Si la tendance est à la baisse dans la plupart des pays de l’UEMOA (l’encours global a baissé de 65,8 milliards FCFA), la situation du Bénin est particulièrement notable. Le Togo (-20,0 milliards FCFA) et la Côte d’Ivoire (-11,3 milliards FCFA) ont également vu leurs crédits diminuer, mais dans des proportions moindres. À l’inverse, le Sénégal (+11,0 milliards FCFA) et la Guinée-Bissau (+860 000 FCFA) ont enregistré une croissance.
Une collecte de dépôts en forte hausse
Malgré la chute des crédits, la collecte de dépôts a connu une dynamique positive.
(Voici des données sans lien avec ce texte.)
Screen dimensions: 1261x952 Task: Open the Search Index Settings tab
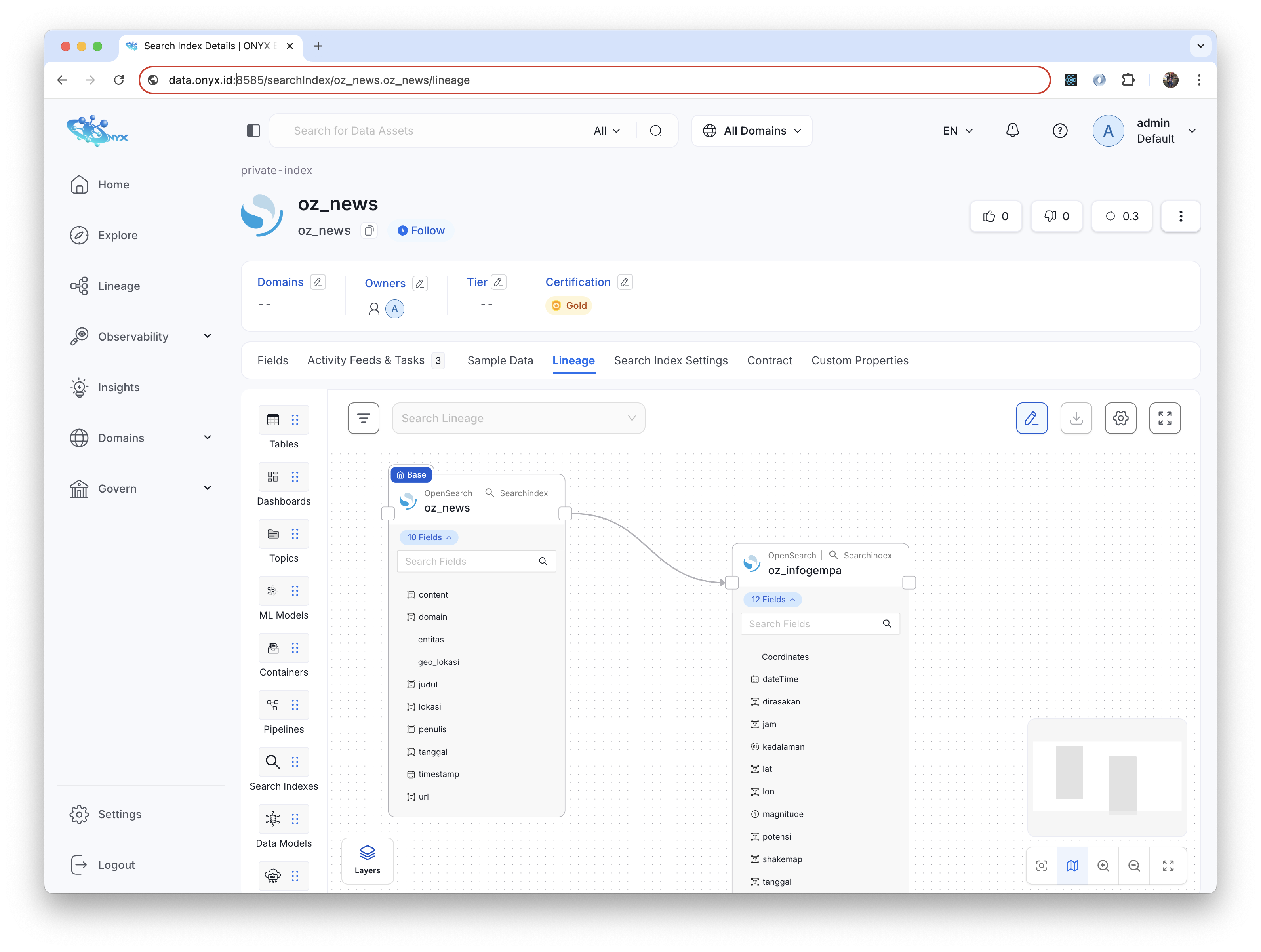[670, 360]
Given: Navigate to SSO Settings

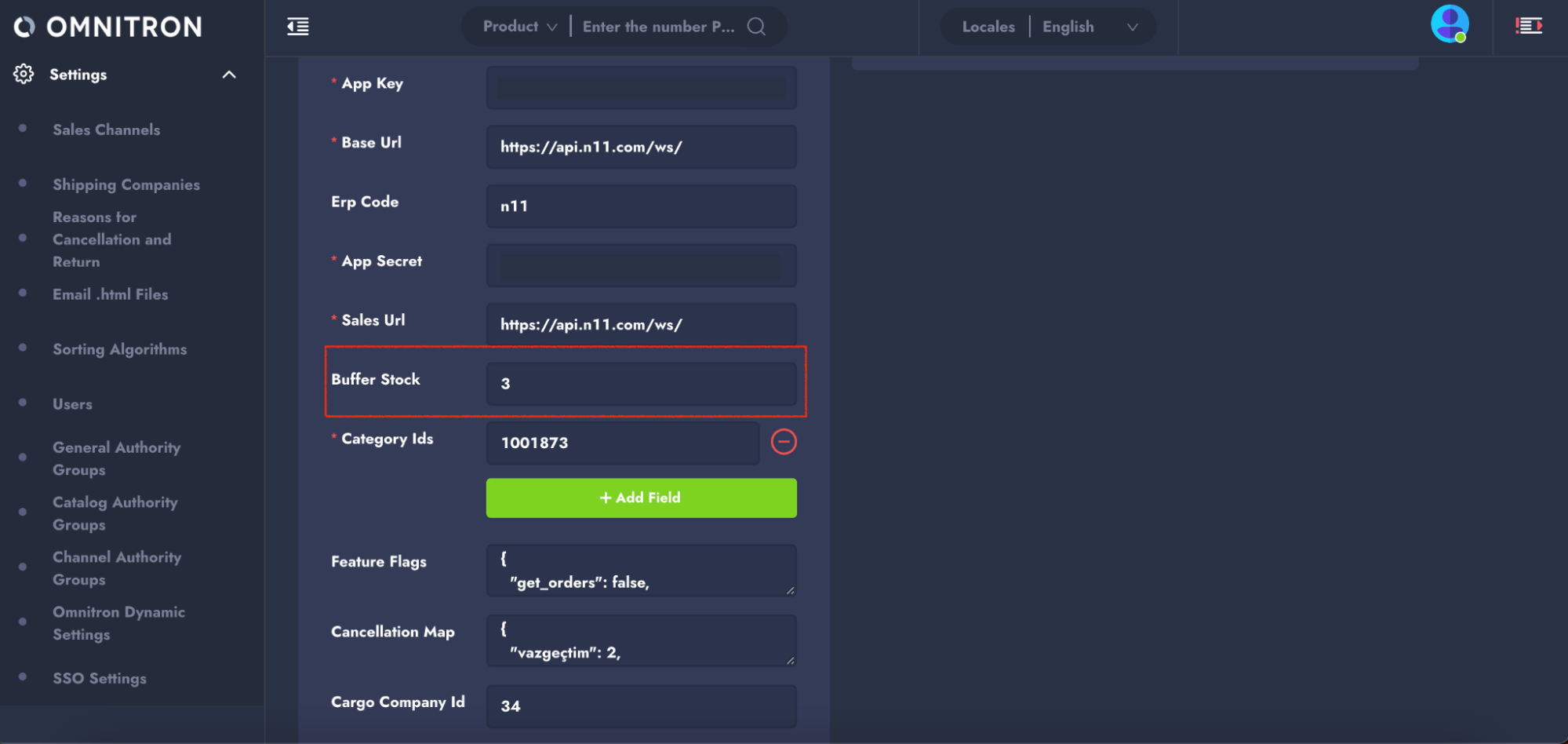Looking at the screenshot, I should tap(99, 678).
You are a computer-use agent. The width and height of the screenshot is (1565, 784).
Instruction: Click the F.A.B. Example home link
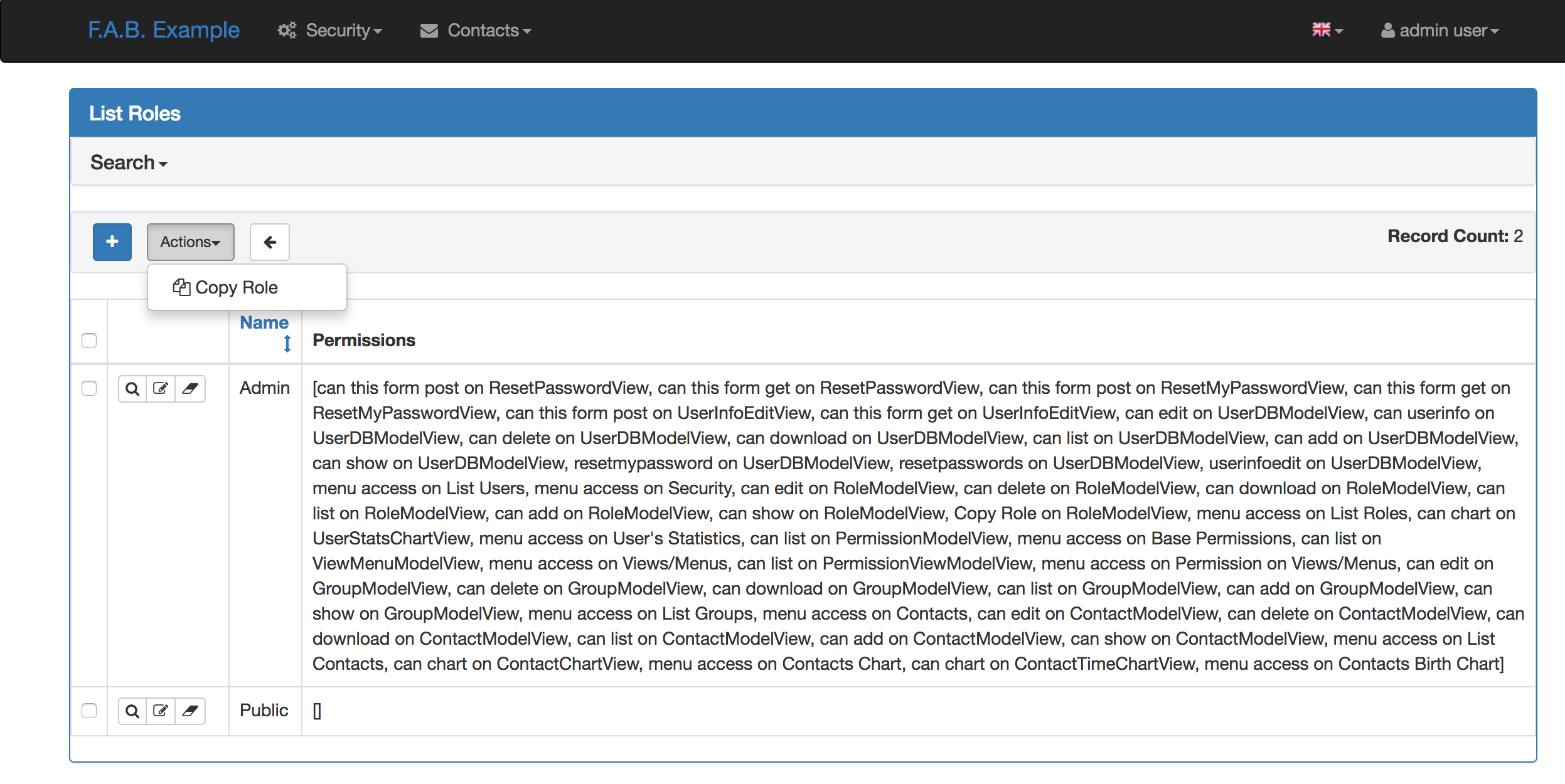(x=162, y=29)
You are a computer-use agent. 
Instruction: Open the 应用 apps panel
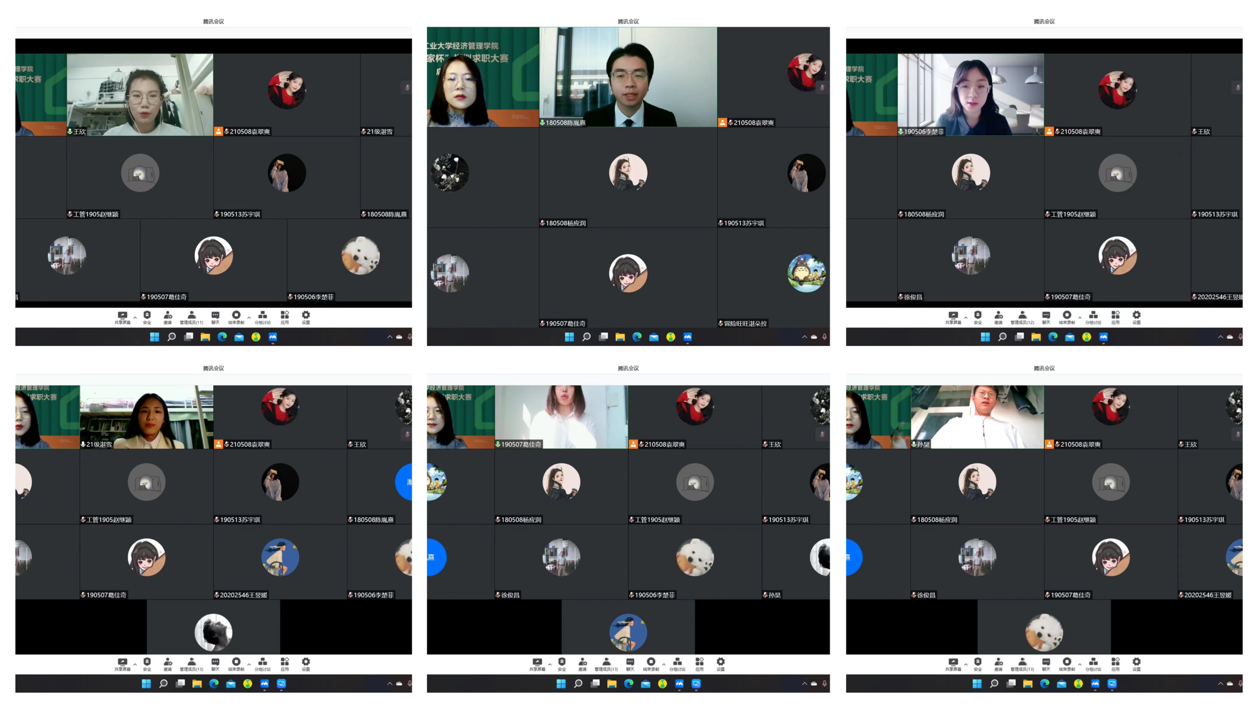click(284, 315)
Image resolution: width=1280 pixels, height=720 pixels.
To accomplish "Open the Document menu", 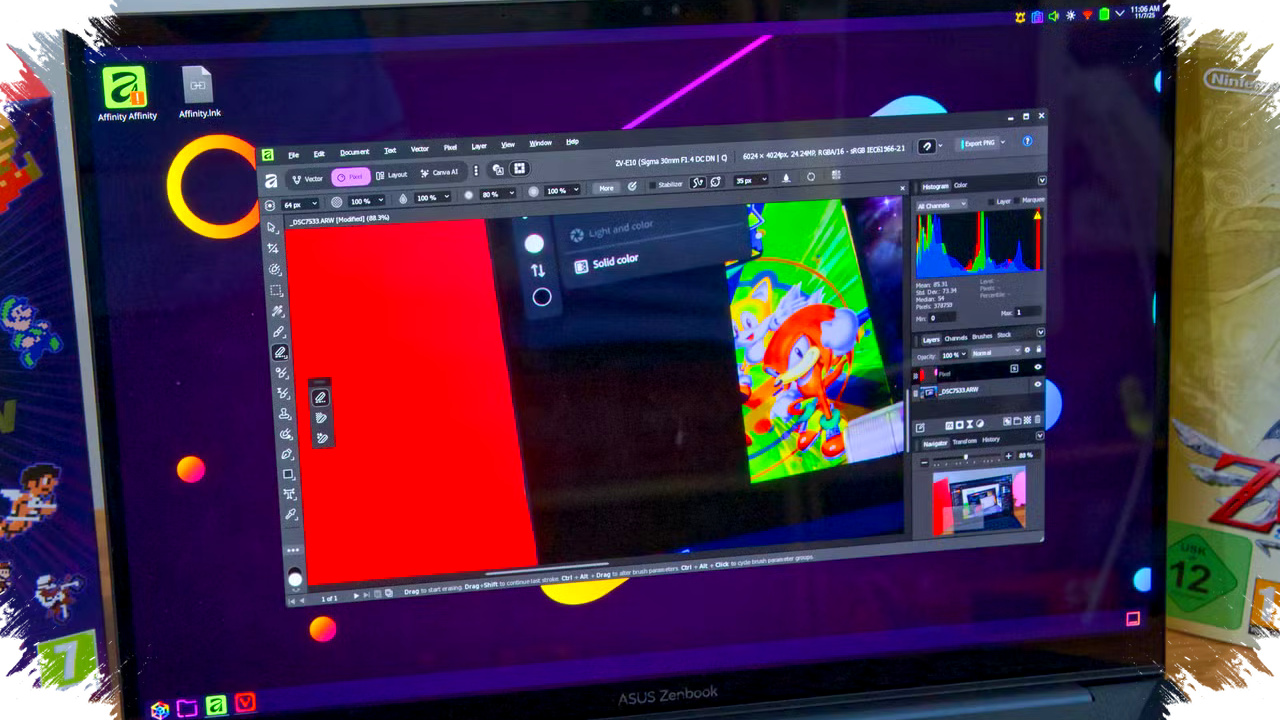I will tap(354, 153).
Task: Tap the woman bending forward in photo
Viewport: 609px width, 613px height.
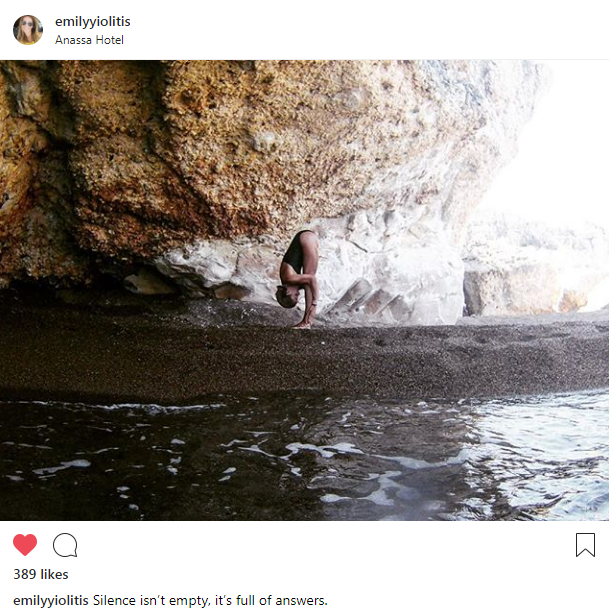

L’encours des dépôts collectés par les Institutions de Microfinance (IMF) de l’UEMOA a progressé de 102,0 milliards FCFA (+4,1 %) pour atteindre 2 560,9 milliards FCFA. Cette hausse est observée dans presque tous les pays de l’Union, y compris au Bénin où elle s’élève à 15,2 milliards FCFA (+7,7 %). Le Burkina Faso, la Côte d’Ivoire et le Togo ont également enregistré d’importantes augmentations.
Selon la BCEAO, l’épargne mobilisée par les SFD est majoritairement constituée de dépôts à vue (57,3 %). La clientèle masculine contribue pour 46,4 % de ces dépôts, contre 27,2 % pour les femmes et 26,4 % pour les groupements. Le montant moyen des dépôts par client s’établit à 129 898 FCFA, en légère hausse de 1,4 % par rapport au trimestre précédent.
En somme, certes l’octroi de crédits a connu un repli significatif, faisant du Bénin le seul pays de l’UEMOA dans cette situation. Néanmoins, le secteur de la microfinance béninois montre une résilience remarquable, et ce, grâce à une augmentation de la collecte de l’épargne. Cette capacité à mobiliser des dépôts, qui a augmenté de 7,7 % au cours du trimestre, suggère que la confiance des populations dans ces institutions reste forte. Cela démontre un potentiel de croissance durable une fois que le contexte économique permettra un redémarrage des activités de crédit.